Stated problem. Could you copy out the data below word for word, keeping every line in its original order?

Data provided.
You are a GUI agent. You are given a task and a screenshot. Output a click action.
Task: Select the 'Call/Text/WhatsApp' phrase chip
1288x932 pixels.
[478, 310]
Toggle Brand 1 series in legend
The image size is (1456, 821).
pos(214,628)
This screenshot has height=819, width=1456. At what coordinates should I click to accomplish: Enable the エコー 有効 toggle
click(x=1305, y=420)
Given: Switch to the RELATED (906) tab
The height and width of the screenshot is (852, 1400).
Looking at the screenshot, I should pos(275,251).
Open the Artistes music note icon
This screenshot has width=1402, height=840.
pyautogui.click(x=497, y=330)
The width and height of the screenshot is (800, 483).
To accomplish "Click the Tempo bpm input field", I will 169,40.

Solved problem.
You are a GUI agent. You are given a task and a screenshot. Output a click action.
Task: Select the 'Call/Text/WhatsApp' phrase chip
1288x932 pixels.
[478, 310]
Toggle Brand 1 series in legend
The image size is (1456, 821).
pos(214,628)
This screenshot has height=819, width=1456. At what coordinates should I click to accomplish: Enable the エコー 有効 toggle
click(x=1305, y=420)
Given: Switch to the RELATED (906) tab
The height and width of the screenshot is (852, 1400).
Looking at the screenshot, I should pos(275,251).
Open the Artistes music note icon
This screenshot has width=1402, height=840.
pyautogui.click(x=497, y=330)
The width and height of the screenshot is (800, 483).
To accomplish "Click the Tempo bpm input field", I will 169,40.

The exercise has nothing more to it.